Hey there adoring fans (Yolanda Suarez)!
A body in motion…stays in motion….
A body watching Frasier...stays watching Frasier.
It’s not you. It’s me. I still love you. I have always loved you. From my childhood summers of Nickelodeon and Sharon Lois and Bram’s Elephant Show. Throughout my angst ridden adolescents and countless afternoons of MTV’s TRL, and after school specials. And finally rounding out my adult life of Criminal Minds marathons, Late Night with Conan O’brien repeats, and the occasional Saturday night on Cinemax. You have always been there when I needed you most. But lately I feel like this relationship has become a little unhealthy. Do you know how hard it is for me to get up and leave in the middle of Family Feud, never finding out whether the sassy black family from Jackson, or in-bread white family from Allentown wins the four door sedan? It’s torture! I’ve become an addict. I want to see you all of the time. I daydream about you all day, and nightdream about you all night. I want to lay in your high definition light for eternity and catch every episode ever created of 16 and Pregnant. Did you know that every episode is exactly the same? Spoiler Alert : A girl gets pregnant at 16 and has a baby 9 months later. Her boyfriend is always a loser, and hooded sweatshirts are acceptable attire for any occasion. But it’s you TV. You suck me in. My obsession with you runs deep. Deeper than the pain of my menstrual cramps on day 2 of my cycle. The time has come to cut the cord. I can’t do this anymore. It’s not fair to either of us. I need to go to bed at a reasonable hour and you need to stop playing 9 episodes of Frasier every night starting at 11pm. I need to wake up in the morning and start my day without being sucked in by your temptress Rachael Ray and her 20 minute meals that are never suitable for vegetarians, and you need to stop letting Kelly Rippa be on TV commercials telling me there is enough time in the day for yoga, eating right, electrolux refrigerators and Colgate Total. I need a break. No more TV before 8pm, and no more TV after 1am. I know it’s going to be hard on both of us my darling, but you know what they say… absence makes the heart grow fonder.
Goodbye TV…at least until the new fall lineup has been revealed.
The New and Improved Grown-up Sarah
PS: Remember Sharon, Lois, and Bram’s Elephant Show? No?! Well I’m sorry that your parents didn’t love you.
Hey there adoring fans (I mean it, anyone who’s read any part of this out there)!
So here it is, 12:30’ish am December 21st 2012. I’m still s*itting my pants about the space zombies but I’m going to go ahead and say right now that this blog is the best thing I’ve ever done for myself.
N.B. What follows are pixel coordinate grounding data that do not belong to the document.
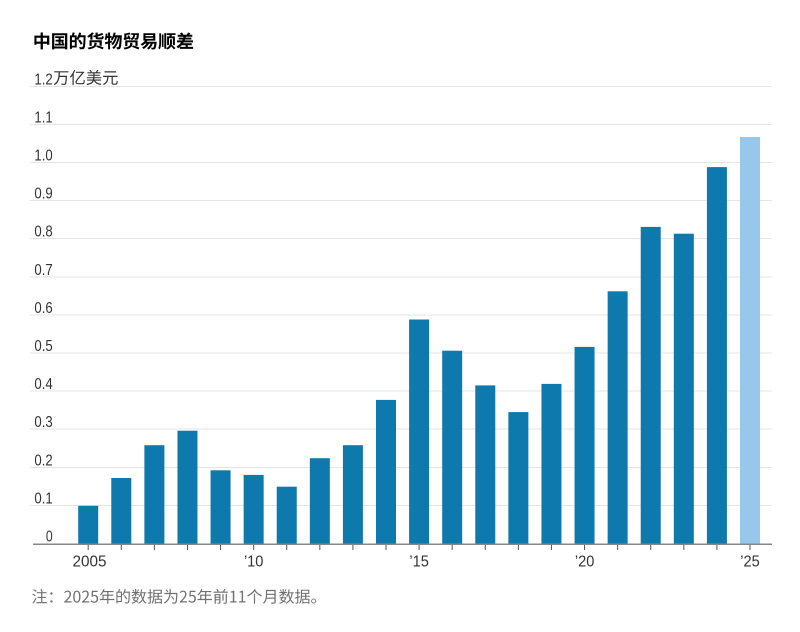  What do you see at coordinates (43, 232) in the screenshot?
I see `svg-text: 0.8` at bounding box center [43, 232].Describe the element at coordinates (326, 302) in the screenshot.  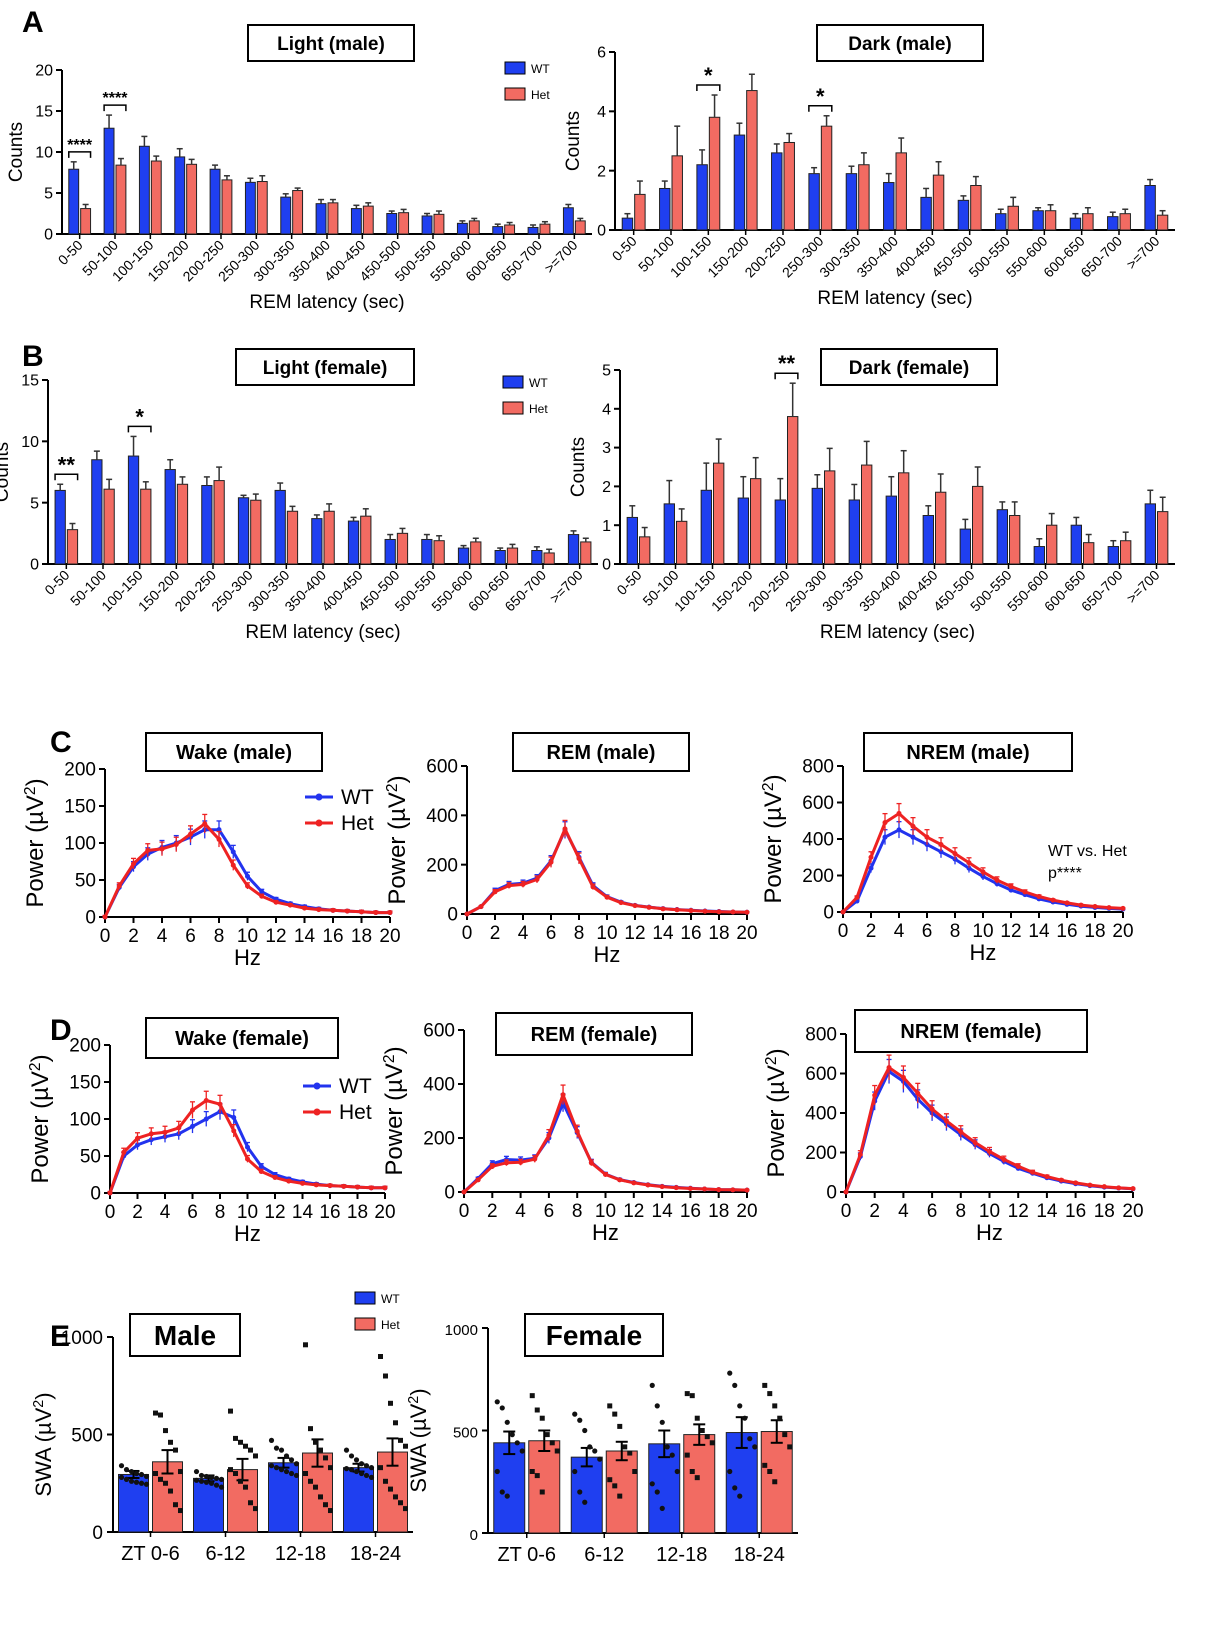
I see `x-axis-label: REM latency (sec)` at that location.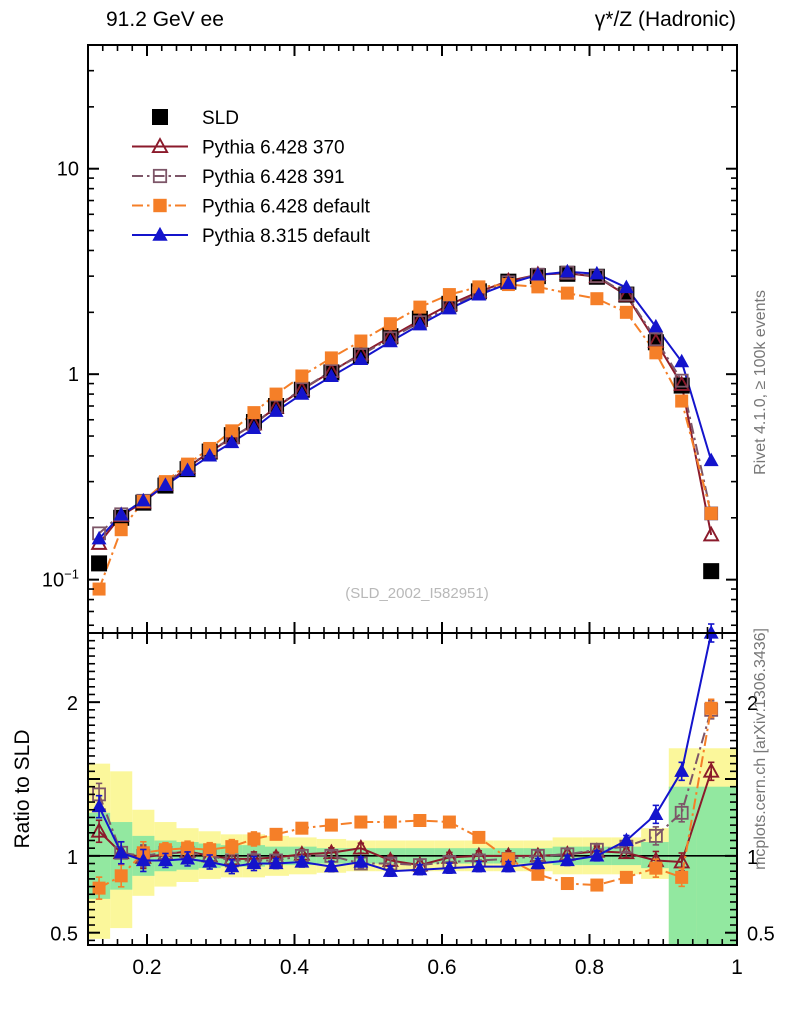 The width and height of the screenshot is (786, 1024). What do you see at coordinates (761, 935) in the screenshot?
I see `ratio-y-tick-label-right: 0.5` at bounding box center [761, 935].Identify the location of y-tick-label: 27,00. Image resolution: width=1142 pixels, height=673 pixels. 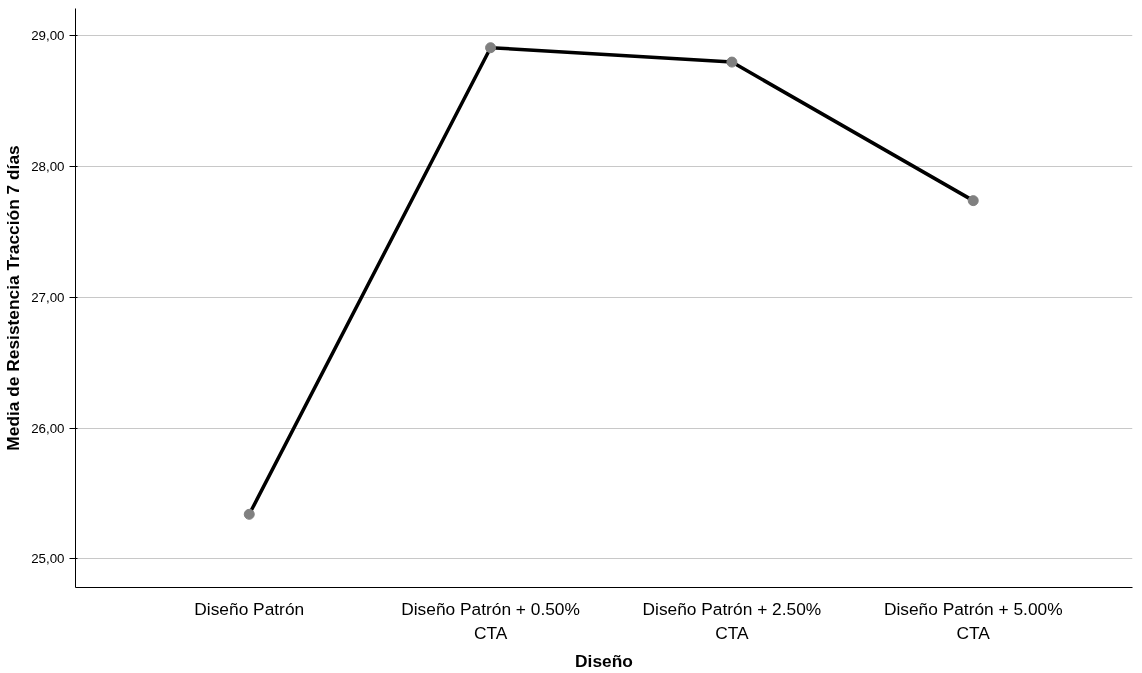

Whether or not the world ends, I’ve taken the time to get back to being myself (a disgusting weirdo)…being creative…and taking risks. I cannot thank all of you readers enough for supporting me along this production. The love and support (and amazing comments…if the world doesn’t end, take note that you can leave comments…) that I’ve received from you guys has been incredible. I have accomplished so many things in these last 66 days that I never would have made a point to do. I’ve also missed a few…
I never met Tina Fey…
I never saw a live taping of SNL…
I never fell in love…
wait for it….
In all of my pursuits to fall in love… man hunting, online dating, hookery (j/k) , I have yet to find that “special someone” (although I have “made out” with several non-special someones…just to be sure). But guess what? I didn’t need to find a man to fall in love with (gasp!). I (as my friend Rebecca predicted) have fallen in love with…myself. I really don’t mean for that to sound vain. Seriously. I didn’t know I had it in me. All of my life, I hadn’t realized that I could become anything except a cute blonde chorus girl (who makes occasional fart jokes) wishing and hoping that one day a gorgeous prince would come along to complete me. Well, news flash to me…you don’t need anyone to complete you…if you are complete yourself (I know, go choke down a bag of granola why dontcha?! Maybe hug a unicorn?!). I’ve grown so much in my 29.95 years of life and it is 100% thanks to all of the terrific friends and family that I have surrounded myself with (PS: my mom’s computer doesn’t have that spell check thing where there is a squiggly red line under anything you spell wrong so this blog post could be pretty bad…plus I’ve drank a bottle(s) of wind…whatevs, it’s the end of the world!). I could go into further detail about these people these “life changers”, but A: they know who they are. And B: I’m going to spend our last hours calling them 🙂
Here’s a fun shot of me and my (amazing) Dad…just cause I love him.
In conclusion: I am so happy to have lived the life that I’ve been blessed with and to have met the most amazing people that the world has to offer. Thank you all for reading my silly little blog, and I wish you all a “Happy Apocalypse!”